■ **Request**: Print each line of the items below verbatim, leaving out the pictures.

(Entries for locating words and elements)
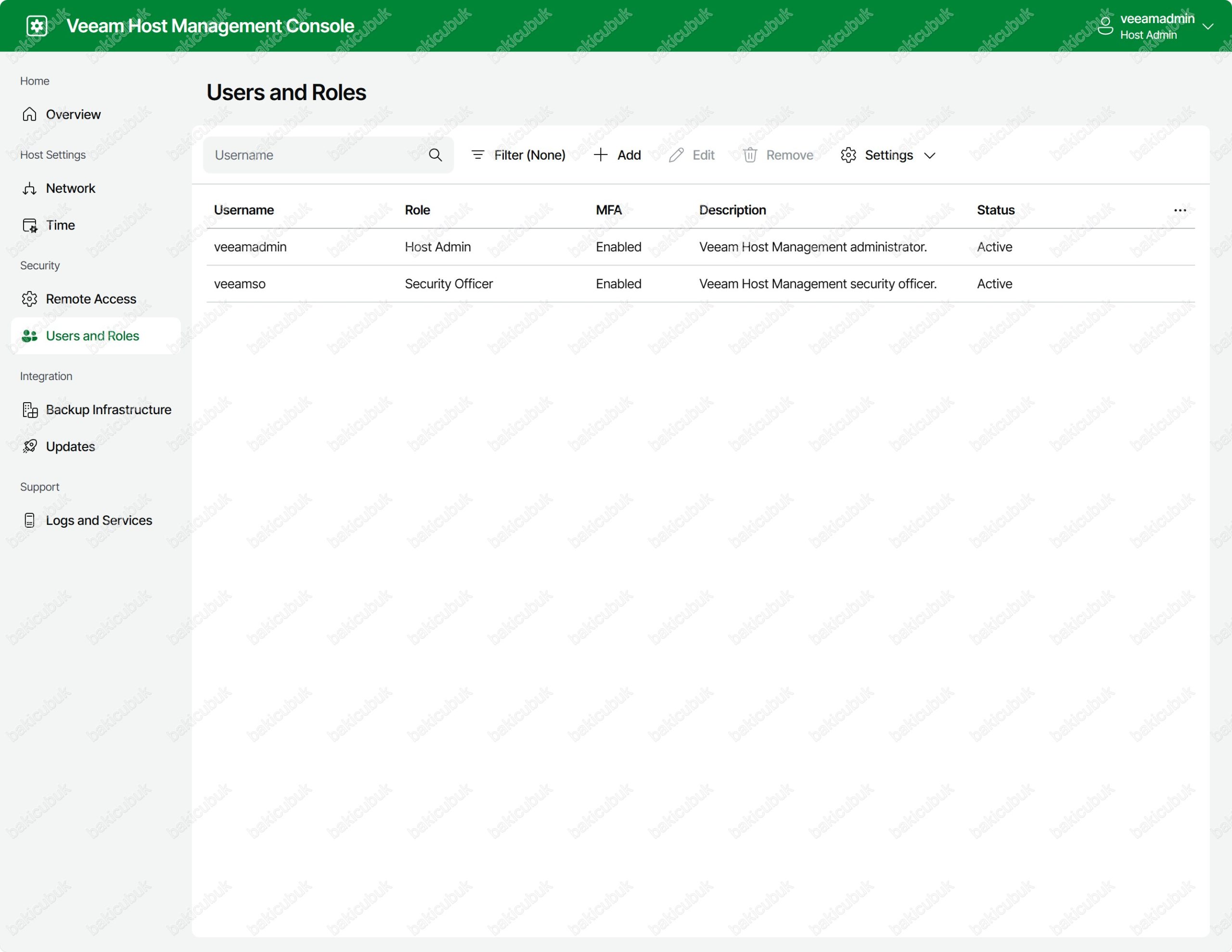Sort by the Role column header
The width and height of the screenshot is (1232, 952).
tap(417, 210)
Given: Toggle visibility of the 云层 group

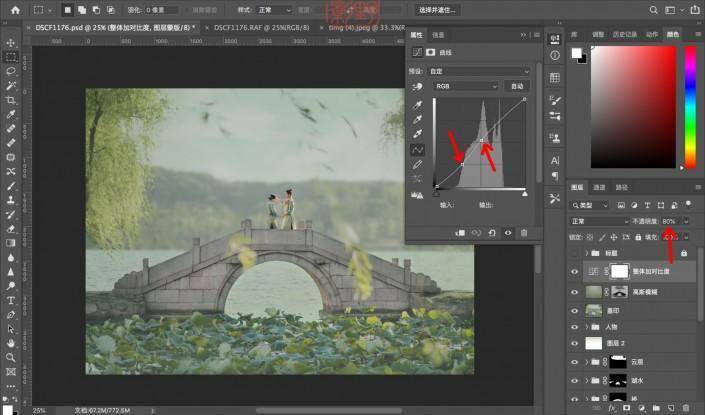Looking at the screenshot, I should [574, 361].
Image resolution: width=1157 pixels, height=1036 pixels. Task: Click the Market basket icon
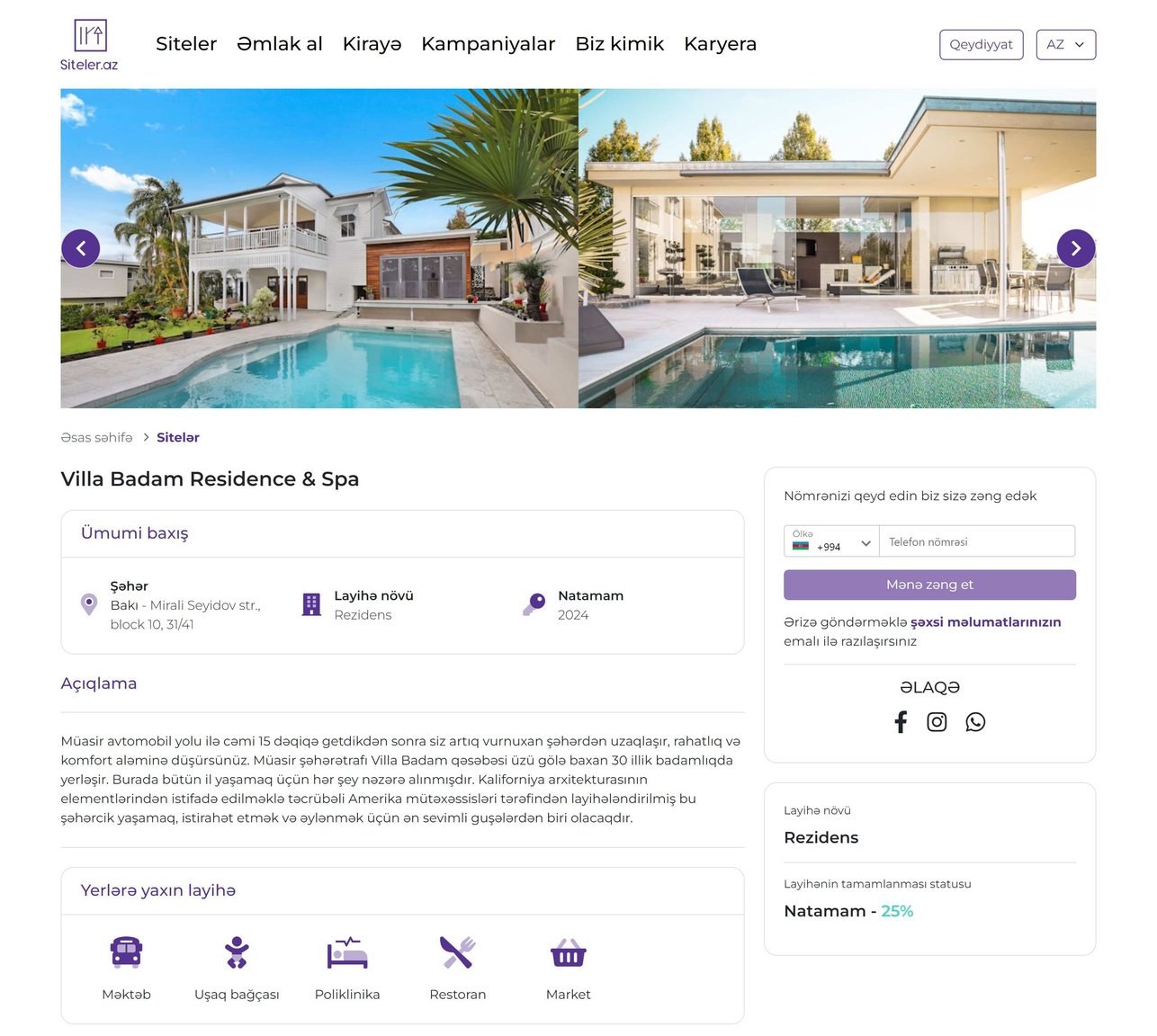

■ **The solution**:
Sort by the Role column header
The width and height of the screenshot is (1232, 952).
tap(417, 210)
Given: Toggle visibility of the 云层 group

Looking at the screenshot, I should [574, 361].
Image resolution: width=1157 pixels, height=1036 pixels. Task: Click the Market basket icon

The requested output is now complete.